Global Business Alliance
- Abbreviation: GBA
- Formation: 1990; 36 years ago
- Founded at: Washington, D.C.
- Type: Trade association
- Purpose: Advocacy for foreign companies operating in the United States
- Location: Washington, D.C., United States;
- Region served: United States
- Members: 435 international companies (2025)
- President and CEO: Jonathan Samford
- Funding: Membership fees
- Website: globalbusiness.org

= Global Business Alliance =

American trade association for overseas companies operating in the United States

Global Business Alliance (GBA), formerly known as the Organization for International Investment (OFII), is an American trade association representing the interests of overseas corporations operating in the United States. GBA advocates for non-discriminatory treatment in the United States for its overseas member companies.

== History ==
The organization was established in 1990 as the Organization for International Investment (OFII) when a group of US subsidiaries of foreign-owned corporations worked together to fight a tax in global profits.

In 1994, the US Supreme Court ruled in favor of California against Barclays Bank, a foreign-based multinational corporation, by a vote of 7–2 (and by a vote of 9-0 against Colgate-Palmolive, a US-based multinational corporation) - sanctioning a state's right to tax the worldwide profits of a multinational corporation via unitary worldwide combined reporting and formulary apportionment. The original group included Nestle, Sony, Unilever, and four other non-US-based corporations.

As an advocate for non-discriminatory treatment, OFII served its member companies by monitoring and reporting new regulatory developments and by lobbying policymakers at the federal and state level. With over 150 member companies by 2006, OFII's membership base had a constituent relationship with nearly every politician in the United States.

OFII began using the term "insourcing" in 2004 to describe jobs created through foreign direct investment in the United States. Since then, the term has appeared regularly in government publications, including a Congressional Research Services report published in 2005 (and updated in 2008) and in publications on promoting international trade administration of the United States Department of Commerce.

The organization was rebranded as the Global Business Alliance around 2020.

==Issues==

=== Inward foreign direct investment in the United States ===
Inward foreign direct investment (FDI) constitutes 13.6% of US GDP. According to the Bureau of Economic Analysis, the United States received $237 billion in FDI in 2007.

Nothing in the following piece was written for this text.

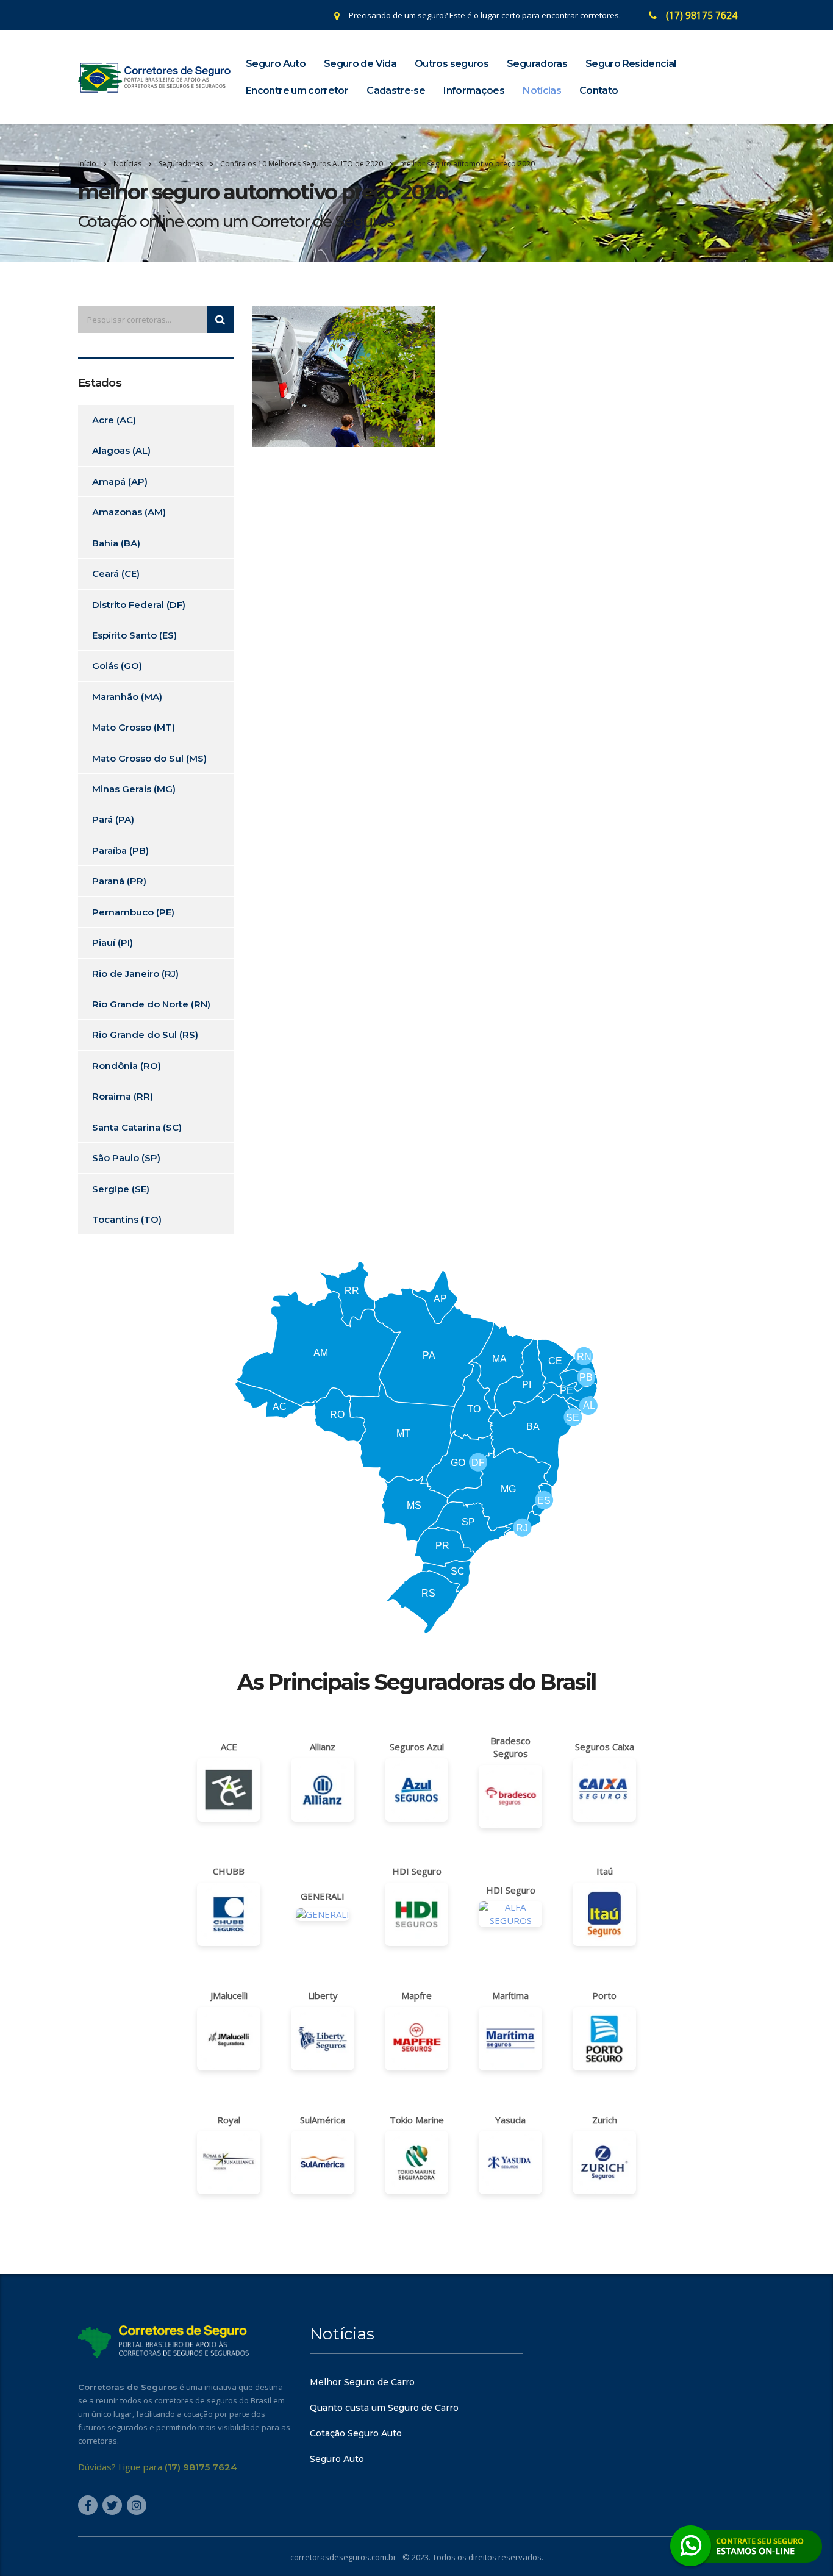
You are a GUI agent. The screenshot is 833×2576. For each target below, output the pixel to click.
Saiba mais (416, 1358)
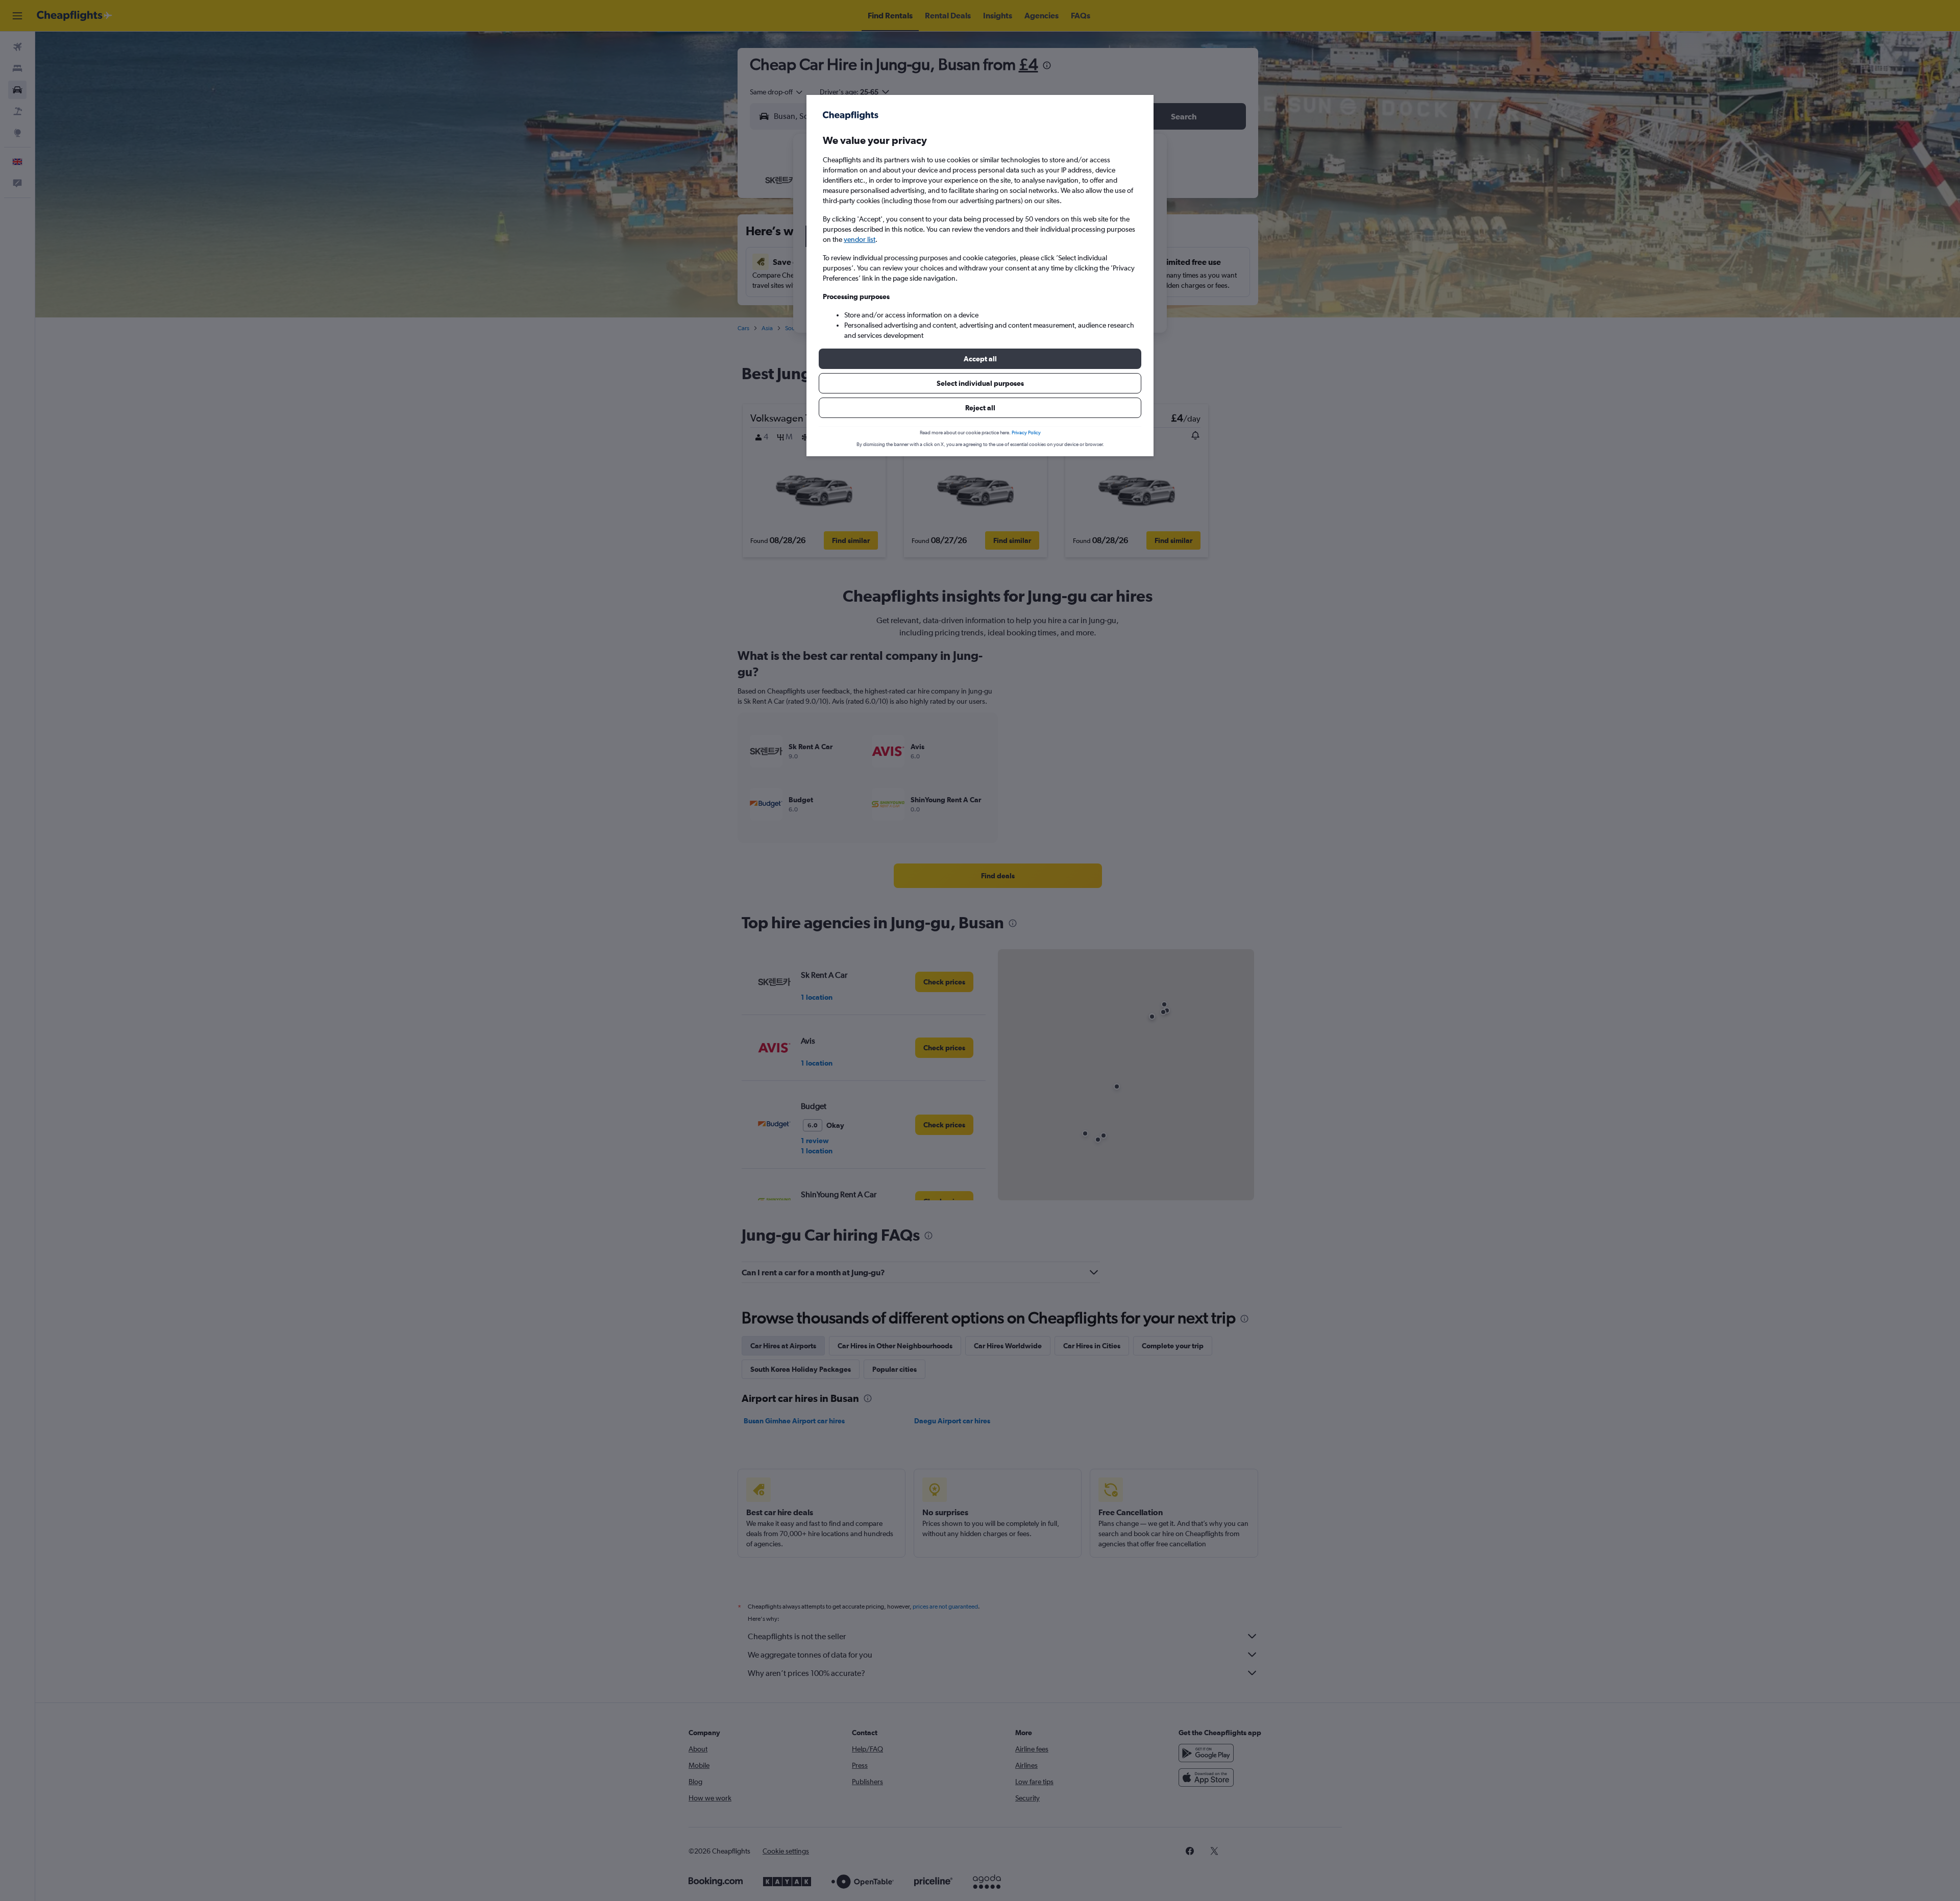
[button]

In 2006, US affiliates of majority-owned foreign companies employed over 5 million workers – 4.6% of US private sector industry employment. Between 2003 and 2007, over 3300 projects have yielded $184 billion in investment or about 447,000 new jobs. The activities of these companies comprise approximately 19 percent of all US exports ($169.2 billion). Approximately 60% of all inward FDI goes to the service sector, while 39% goes to manufacturing, and the remaining 1% is in agriculture. This investment constitutes 12% of overall private sector employment.

In addition to contributing to total employment, US affiliates of majority owned corporations remunerate their employees at a higher level than US firms. Wages for workers in this sector averaged $66,042, compared to the median income of $50,124 in other industries.

=== Inward foreign direct investment: mergers and acquisitions ===
In 2006, there was a total of $161.5 billion of new inward foreign direct investment in the United States. Of this, 91.5 percent was invested through mergers and acquisitions transactions.

In a report for the Organization for International Investment, Professor Matt Slaughter of the Tuck School of Business at Dartmouth cites three channels through which mergers and acquisitions create better performing firms:

- Revenues – Firms grow faster with new market opportunities often boosting employment and capital investment.
- Costs – Costs can be lowered because of operation at larger scale and realizing synergies from combining best practices across companies.
- Diversification – Gains can be realized, such as entering new markets and better managing ideas, internal capital markets, and risk.

When the rationale for completing a merger and acquisitions is to improve the bottom line of the above factors, Slaughter argues, significant advantages are possible. However, when firms expand to pursue goals other than profit maximization, the benefits of these transactions may be lost.

While constituting a smaller percentage of total inward foreign direct investment flows, new projects or "greenfield" investments contribute to economic growth. Since 2003, greenfield investments have increased 42 percent.

Greenfield projects are expected to create approximately 175,000 jobs from investments begun in 2003. Major investments come from Toyota Motor Company, the Hanjin Group, Adidas, Tata Motors, and Vodafone. Total investment is $109.5 billion.

In 2005, these companies spent $32 billion on research and development and $121 billion on plants and equipment.

==Legislation==
Supported:

- Global Investment in American Jobs Act of 2013 (H.R. 2052; 113th Congress) – OFII supported this legislation, which would instruct the United States Department of Commerce to research and write a report on how the United States could increase its share of direct foreign investment.
  - The bill would aim to create more jobs in the U.S.
  - The chairman of the House subcommittee with jurisdiction over the bill said "the legislation would identify and eliminate barriers to new jobs and would help make the United States more competitive in attracting foreign investment."